A sostenere l’integrazione in Unione europea è soprattutto la fascia più giovane della popolazione, quella nata e cresciuta dopo il crollo dell’Urss. Fuori dai grandi centri abitati, invece, soprattutto tra le fasce più anziane, è più facile trovare ancora oggi un certo conservatorismo che strizza l’occhio al partito al governo Sogno georgiano. Un conservatorismo sostenuto anche dalla Chiesa ortodossa georgiana, che ancora oggi esercita una grande influenza sulla popolazione.
Il risultato è un paese spaccato. Diviso tra un passato che sembrava archiviato e un futuro che a quanto pare, almeno per il momento, verrà riscritto o posticipato.
Le tensioni sociali
“La Georgia è sempre stata una terra di passaggio. Un luogo dove sono confluiti molti popoli diversi. I georgiani infatti sono persone molto accoglienti. Ma adesso la gente non capisce più in che direzione stiamo andando – ha raccontato a LifeGate il vescovo Giuseppe Pasotto, amministratore apostolico del Caucaso dei Latini, che vive in Georgia da quasi trent’anni -. È da tempo che c’è il desiderio di unire la Georgia all’Europa. Questo paese non ha mai guardato all’Oriente. Ma proprio adesso che sono più vicini che mai all’Europa, paradossalmente non sono mai stati così lontani.
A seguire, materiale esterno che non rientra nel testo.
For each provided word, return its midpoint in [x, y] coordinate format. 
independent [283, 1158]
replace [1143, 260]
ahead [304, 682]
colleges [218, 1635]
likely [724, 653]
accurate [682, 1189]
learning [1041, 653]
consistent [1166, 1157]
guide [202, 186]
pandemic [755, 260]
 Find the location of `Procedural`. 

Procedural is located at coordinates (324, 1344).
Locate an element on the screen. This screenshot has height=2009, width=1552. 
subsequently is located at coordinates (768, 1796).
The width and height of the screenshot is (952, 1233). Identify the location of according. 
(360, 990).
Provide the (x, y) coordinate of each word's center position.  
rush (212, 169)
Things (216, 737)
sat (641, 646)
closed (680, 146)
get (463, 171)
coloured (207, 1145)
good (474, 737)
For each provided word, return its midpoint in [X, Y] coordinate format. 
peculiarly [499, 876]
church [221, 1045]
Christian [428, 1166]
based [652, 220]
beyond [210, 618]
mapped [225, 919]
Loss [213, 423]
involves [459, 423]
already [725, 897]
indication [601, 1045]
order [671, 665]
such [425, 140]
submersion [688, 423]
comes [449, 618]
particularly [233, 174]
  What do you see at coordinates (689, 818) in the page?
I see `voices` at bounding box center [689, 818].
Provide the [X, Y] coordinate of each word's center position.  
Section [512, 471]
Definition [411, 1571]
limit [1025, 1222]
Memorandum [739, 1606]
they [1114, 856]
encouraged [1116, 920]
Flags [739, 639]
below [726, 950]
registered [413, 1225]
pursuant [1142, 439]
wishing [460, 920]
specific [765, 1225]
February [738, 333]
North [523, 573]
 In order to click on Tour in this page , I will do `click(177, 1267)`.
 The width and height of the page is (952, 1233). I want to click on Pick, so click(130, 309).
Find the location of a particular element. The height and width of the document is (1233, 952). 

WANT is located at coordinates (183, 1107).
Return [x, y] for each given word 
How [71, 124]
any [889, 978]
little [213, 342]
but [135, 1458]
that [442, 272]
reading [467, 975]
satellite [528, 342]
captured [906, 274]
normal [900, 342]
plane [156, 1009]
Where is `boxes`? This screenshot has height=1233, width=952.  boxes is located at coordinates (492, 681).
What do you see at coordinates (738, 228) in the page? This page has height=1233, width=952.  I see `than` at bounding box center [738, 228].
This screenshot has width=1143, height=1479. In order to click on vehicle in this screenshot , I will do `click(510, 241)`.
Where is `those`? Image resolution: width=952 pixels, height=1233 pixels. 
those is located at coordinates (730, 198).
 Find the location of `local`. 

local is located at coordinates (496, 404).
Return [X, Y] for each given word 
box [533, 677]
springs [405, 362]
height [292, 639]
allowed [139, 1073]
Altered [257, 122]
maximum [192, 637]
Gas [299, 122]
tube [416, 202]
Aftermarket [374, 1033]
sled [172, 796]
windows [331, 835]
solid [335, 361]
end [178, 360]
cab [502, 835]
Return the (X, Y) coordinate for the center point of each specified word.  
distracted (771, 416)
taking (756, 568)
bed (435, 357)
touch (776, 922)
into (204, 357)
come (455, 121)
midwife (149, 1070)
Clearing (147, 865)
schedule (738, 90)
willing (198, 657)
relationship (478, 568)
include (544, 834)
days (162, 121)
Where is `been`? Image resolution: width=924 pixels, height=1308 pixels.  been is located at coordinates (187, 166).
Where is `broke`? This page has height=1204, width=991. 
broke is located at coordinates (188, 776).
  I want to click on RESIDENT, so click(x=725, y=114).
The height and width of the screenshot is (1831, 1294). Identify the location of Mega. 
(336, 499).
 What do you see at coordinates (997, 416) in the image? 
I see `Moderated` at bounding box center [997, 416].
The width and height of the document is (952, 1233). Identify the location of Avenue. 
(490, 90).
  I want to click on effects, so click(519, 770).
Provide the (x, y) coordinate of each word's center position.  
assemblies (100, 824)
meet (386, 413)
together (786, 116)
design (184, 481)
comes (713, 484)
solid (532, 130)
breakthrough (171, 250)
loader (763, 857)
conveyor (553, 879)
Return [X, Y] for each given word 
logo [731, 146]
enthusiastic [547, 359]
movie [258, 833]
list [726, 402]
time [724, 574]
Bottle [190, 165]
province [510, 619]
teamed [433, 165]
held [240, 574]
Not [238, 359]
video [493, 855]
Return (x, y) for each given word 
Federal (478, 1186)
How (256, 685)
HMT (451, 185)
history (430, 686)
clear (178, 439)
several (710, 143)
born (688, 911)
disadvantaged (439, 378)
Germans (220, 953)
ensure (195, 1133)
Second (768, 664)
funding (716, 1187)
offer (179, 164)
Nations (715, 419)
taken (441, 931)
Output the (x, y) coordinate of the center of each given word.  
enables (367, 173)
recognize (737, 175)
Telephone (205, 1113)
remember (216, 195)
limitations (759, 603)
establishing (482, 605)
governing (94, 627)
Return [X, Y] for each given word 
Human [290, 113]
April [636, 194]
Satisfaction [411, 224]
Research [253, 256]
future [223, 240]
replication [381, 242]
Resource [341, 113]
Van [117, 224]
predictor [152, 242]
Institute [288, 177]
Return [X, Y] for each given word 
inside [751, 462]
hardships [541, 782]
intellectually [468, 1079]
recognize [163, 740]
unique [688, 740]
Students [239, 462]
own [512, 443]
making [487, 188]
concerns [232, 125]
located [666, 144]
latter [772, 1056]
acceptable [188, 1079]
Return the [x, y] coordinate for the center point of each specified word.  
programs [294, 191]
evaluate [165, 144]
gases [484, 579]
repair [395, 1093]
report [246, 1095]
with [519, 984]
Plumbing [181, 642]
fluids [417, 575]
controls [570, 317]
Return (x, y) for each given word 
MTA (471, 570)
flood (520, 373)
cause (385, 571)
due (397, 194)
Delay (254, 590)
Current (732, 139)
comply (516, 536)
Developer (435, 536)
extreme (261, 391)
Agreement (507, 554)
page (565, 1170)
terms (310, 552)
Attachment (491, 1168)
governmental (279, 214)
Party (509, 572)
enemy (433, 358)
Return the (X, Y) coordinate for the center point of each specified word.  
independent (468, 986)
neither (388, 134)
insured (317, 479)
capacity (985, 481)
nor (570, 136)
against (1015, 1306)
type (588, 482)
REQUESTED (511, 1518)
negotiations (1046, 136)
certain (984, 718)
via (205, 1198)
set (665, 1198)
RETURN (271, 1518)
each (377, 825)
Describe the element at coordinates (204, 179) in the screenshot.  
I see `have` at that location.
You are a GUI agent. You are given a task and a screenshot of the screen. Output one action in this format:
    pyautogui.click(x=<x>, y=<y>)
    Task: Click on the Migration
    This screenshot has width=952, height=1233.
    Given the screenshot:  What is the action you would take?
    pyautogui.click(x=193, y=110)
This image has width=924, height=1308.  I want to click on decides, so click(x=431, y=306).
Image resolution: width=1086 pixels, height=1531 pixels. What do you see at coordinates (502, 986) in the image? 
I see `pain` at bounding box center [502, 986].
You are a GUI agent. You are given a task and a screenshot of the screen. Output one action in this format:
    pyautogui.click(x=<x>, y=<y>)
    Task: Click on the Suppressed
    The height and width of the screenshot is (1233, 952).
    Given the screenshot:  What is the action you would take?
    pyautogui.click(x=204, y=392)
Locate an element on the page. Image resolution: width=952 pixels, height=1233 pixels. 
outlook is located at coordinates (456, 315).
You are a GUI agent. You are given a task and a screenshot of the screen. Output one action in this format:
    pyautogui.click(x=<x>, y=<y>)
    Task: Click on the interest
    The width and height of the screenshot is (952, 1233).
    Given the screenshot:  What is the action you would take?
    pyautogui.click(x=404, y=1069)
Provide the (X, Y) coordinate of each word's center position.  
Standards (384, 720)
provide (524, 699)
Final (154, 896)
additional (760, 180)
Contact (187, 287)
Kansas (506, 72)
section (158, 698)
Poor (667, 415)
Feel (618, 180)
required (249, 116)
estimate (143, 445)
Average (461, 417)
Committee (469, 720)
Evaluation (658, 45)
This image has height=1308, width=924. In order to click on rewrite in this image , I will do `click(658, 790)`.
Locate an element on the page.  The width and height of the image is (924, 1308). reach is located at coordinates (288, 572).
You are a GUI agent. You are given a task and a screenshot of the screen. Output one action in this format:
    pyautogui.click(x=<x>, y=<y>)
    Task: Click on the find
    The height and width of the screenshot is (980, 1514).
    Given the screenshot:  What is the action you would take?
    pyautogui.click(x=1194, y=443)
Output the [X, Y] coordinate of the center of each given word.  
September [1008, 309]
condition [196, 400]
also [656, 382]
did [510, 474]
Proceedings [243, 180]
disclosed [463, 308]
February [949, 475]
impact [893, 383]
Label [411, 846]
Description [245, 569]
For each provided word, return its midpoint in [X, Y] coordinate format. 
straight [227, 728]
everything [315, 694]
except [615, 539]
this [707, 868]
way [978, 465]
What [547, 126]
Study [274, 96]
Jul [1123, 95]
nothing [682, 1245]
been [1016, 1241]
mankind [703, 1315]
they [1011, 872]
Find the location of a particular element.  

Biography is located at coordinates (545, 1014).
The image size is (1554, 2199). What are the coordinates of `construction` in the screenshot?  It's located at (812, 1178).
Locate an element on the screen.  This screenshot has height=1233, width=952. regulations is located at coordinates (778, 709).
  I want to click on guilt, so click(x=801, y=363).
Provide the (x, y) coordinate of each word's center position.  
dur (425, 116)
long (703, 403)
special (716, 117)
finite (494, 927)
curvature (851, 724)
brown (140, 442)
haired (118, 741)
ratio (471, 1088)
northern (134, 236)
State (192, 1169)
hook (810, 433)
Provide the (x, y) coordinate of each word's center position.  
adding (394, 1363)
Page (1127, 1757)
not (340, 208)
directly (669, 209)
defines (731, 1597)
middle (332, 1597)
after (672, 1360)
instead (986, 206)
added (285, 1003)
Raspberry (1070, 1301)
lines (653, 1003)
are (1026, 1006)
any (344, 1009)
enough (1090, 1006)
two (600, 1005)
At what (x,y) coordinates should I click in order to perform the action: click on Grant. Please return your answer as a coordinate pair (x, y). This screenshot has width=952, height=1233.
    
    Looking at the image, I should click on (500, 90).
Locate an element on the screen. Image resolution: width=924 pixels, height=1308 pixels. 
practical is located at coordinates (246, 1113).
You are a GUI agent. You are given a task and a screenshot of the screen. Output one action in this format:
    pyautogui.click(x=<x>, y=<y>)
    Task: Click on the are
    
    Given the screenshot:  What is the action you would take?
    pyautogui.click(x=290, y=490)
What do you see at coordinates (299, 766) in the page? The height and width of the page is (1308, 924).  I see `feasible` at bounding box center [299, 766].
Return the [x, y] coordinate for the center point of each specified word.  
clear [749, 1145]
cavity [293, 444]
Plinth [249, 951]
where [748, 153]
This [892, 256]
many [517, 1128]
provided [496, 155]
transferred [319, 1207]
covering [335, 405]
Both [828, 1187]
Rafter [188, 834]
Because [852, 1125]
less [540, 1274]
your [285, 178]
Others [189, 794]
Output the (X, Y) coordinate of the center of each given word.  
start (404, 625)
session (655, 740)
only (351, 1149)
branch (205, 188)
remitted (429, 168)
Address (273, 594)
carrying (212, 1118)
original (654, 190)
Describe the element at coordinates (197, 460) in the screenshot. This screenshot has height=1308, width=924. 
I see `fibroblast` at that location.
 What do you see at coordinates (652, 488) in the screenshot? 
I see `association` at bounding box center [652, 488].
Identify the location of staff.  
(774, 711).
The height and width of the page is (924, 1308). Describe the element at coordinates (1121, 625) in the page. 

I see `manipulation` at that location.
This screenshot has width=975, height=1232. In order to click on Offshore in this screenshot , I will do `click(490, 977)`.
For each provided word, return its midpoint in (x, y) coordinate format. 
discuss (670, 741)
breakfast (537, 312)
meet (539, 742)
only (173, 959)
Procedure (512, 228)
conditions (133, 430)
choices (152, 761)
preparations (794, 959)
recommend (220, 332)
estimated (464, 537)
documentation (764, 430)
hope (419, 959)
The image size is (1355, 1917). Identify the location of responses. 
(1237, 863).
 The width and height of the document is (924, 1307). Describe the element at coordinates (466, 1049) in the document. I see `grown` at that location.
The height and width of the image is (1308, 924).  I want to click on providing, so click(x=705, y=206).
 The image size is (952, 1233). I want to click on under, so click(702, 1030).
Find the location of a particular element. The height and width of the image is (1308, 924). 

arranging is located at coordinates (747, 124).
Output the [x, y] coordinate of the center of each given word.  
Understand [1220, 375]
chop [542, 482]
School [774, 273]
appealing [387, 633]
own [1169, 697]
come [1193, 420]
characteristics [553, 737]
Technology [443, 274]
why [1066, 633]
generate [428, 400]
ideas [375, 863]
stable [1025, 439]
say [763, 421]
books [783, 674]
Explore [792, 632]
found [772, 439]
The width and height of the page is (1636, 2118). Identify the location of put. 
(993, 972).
E la gente sente tutto questo come un tradimento della storia”. Una storia che ha lacerato anche i rapporti con i russi. “Vent’anni fa non si sentiva tutta questa opposizione rispetto alla Russia – racconta Monsignor Pasotto -. Adesso ci sono famiglie divise. È un problema che prima non esisteva. La tensione politica ha alimentato anche la tensione sociale”.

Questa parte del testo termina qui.